Date01 December 2009
Published date01 December 2009

Critical Developments in the Law

It is well known that the numbers of en bloc or collective sales reached their peak in 2007. The policy supporting collective sales is linked to Singapore’s severe land constraints and the need to realise the full development potential of old estates. The main incentive for sellers is the exceptional premium to be gained from the en bloc sale rather than if a unit were to be sold individually on the open market. Not surprisingly, en bloc sales fell dramatically in 2008 along with the economic downturn. Of the collective sale applications submitted to the Strata Titles Board (“STB”) for approval, an increasing number of its orders have been challenged in the Supreme Court. The cases involve recurrent issues which the STB has had to grapple with and which are best clarified and resolved by the courts. The judgments on statutory interpretation, statutory non-compliance, constitutional issues, role of the STB, the relationship between the sale committee and the subsidiary proprietors and the nature, form and effect of the sale and purchase agreement will provide helpful guidelines of particular relevance when en bloc sales pick up again.

I. Statutory interpretation

1 Of most recent significance is the Court of Appeal’s decision on the applicability of the Land Titles (Strata) Act1 (“LTSA”) to HDBHUDC estates2 (referred to in the judgment and hereinafter as “privatised HUDC estates”) and in relation to computing their age for

the purpose of determining the requisite majority consent for their collective sale. Other significant legal developments are the Supreme Court’s interpretation of “good faith”, “point of law”, “financial loss” and “subsidiary proprietor” in the context of the LTSA. The meaning of these words is pivotal to the outcome of applications to the Strata Titles Board (“STB”) and appeals to the Supreme Court.

A. Section 84A(1) of the LTSA as amended in 19993 and its application to privatised HUDC estates

2 The test case on the applicability of s 84A(1) of the LTSA4 to privatised HUDC estates is Kok Chong Weng v Wiener Robert Lorenz5(“Gillman Heights”). There, the requisite majority consent of 87.54% for collective sale was obtained prior to 4 October 2007. Hence, the 2007 Amendments6 did not apply to the case. The application for sale was approved by the STB. Against this order, the minority owners appealed to the High Court7 and ten of them (the appellants) went up to the Court of Appeal. In both instances, the appeals were dismissed. Before the Court of Appeal, the appellants argued that s 84A(1) did not apply to privatised HUDC estates (the “Applicability Argument”) and alternatively, if it did, that the 90% and not the 80% consent

requirement was needed, having regard to the age of the development (the “Reference Date Argument”).

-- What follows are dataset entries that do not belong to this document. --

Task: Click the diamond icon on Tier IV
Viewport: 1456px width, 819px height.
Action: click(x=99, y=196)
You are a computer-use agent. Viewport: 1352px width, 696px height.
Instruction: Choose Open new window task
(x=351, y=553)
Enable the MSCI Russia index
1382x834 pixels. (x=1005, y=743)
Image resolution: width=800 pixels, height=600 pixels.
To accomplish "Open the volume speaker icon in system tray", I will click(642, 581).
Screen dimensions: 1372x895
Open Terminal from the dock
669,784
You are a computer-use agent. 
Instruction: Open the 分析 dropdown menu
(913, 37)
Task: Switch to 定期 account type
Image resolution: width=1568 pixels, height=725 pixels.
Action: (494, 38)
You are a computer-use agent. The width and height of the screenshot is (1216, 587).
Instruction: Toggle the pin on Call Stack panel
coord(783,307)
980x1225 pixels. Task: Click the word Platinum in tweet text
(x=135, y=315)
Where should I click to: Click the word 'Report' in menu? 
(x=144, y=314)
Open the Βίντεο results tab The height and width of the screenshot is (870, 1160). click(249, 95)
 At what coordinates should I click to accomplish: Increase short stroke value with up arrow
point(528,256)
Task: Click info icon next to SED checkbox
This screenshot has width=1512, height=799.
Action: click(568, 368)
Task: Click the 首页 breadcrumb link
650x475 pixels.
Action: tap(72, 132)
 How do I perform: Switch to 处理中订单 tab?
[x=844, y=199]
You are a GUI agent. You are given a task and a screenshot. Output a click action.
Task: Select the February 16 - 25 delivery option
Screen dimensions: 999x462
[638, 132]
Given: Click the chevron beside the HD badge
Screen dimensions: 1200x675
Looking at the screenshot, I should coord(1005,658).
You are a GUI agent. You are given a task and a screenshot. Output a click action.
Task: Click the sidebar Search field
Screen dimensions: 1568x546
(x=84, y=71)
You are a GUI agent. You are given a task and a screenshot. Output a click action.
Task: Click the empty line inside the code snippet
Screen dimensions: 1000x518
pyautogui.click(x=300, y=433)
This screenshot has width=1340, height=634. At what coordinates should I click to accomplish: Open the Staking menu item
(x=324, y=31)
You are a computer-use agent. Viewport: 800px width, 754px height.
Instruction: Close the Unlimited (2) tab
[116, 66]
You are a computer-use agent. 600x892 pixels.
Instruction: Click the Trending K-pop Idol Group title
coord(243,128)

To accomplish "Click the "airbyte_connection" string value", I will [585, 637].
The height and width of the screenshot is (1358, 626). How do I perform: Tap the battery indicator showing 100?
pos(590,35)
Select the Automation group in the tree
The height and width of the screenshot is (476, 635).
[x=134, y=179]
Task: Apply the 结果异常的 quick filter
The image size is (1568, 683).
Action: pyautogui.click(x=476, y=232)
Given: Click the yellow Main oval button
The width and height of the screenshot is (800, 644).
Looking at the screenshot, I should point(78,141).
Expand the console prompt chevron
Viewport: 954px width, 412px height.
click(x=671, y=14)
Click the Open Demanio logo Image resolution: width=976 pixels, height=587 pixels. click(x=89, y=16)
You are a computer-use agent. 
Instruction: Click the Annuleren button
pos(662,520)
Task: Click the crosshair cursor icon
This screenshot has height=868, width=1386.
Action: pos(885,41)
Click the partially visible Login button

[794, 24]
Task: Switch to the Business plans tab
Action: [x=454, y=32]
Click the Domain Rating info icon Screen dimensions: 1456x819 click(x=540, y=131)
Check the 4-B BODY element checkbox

3 A brief history of Gillman Heights (“GH”) is essential to a proper understanding of the arguments raised. As an HDB development, it was not required to be issued, upon its completion, with a Temporary Occupation Licence (“TOL”) and the Certificate of Fitness (“COF”).8 These were subsequently replaced9 by the statutory equivalent of the Temporary Occupation Permit (“TOP”)10 and the Certificate of Statutory Completion (“CSC”).11 GH was ready for occupation in December 1984, and in 1996, following its privatisation, it was issued with a strata title under the LTSA.12 A CSC was issued in October 2002, and in November 2002, a TOP was issued for the newly completed clubhouse and swimming pool in GH.

4 In 1999, s 84A(1) of the LTSA was amended13 to reduce the unanimous consent requirement to majority consent when it became apparently difficult to obtain unanimous consent in freehold and 999-year leasehold strata developments. The percentage majority consent was pegged to the age of the development calculated by reference to the date of issue of the latest TOP or CSC, as the case may be. As this reference date could not apply to privatised HUDC estates which sought to go en bloc, the LTSA was amended in 200714 to allow the reference date for such estates to be the date of completion of the construction of the last building (not being any common property) comprised in the strata title plan as certified by the relevant authority. In the case of privatised HUDC estates, it is the HDB.15

5 Before the High Court, the appellants contended that the 2007 Amendments16 showed that Parliament had deliberately excluded privatised HUDC estates from the ambit of s 84A(1) of the LTSA (the “Applicability Argument”). Even if Parliament had not intended to exclude privatised HUDC estates, the reference date to determine the age of GH under the section was the latest TOP or the latest CSC. In the case of GH, these were issued only in 2002 which made the estate less than ten years old at the time the majority consent was obtained. This meant that 90% consent was required as opposed to the 87.54% that

was in fact obtained (the “Reference Date Argument”). The High Court rejected both arguments and upheld the STB’s order.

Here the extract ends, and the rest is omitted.